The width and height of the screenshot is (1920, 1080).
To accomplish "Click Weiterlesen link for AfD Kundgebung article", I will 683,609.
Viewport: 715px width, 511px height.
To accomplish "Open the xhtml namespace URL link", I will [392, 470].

...

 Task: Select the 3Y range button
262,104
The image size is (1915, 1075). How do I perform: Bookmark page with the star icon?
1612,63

== TASK TO CARRY OUT ==
Search the data above for the word "link" and show every line that has it.

== RESULT FOR THIS TASK ==
To accomplish "Click Weiterlesen link for AfD Kundgebung article", I will 683,609.
To accomplish "Open the xhtml namespace URL link", I will [392, 470].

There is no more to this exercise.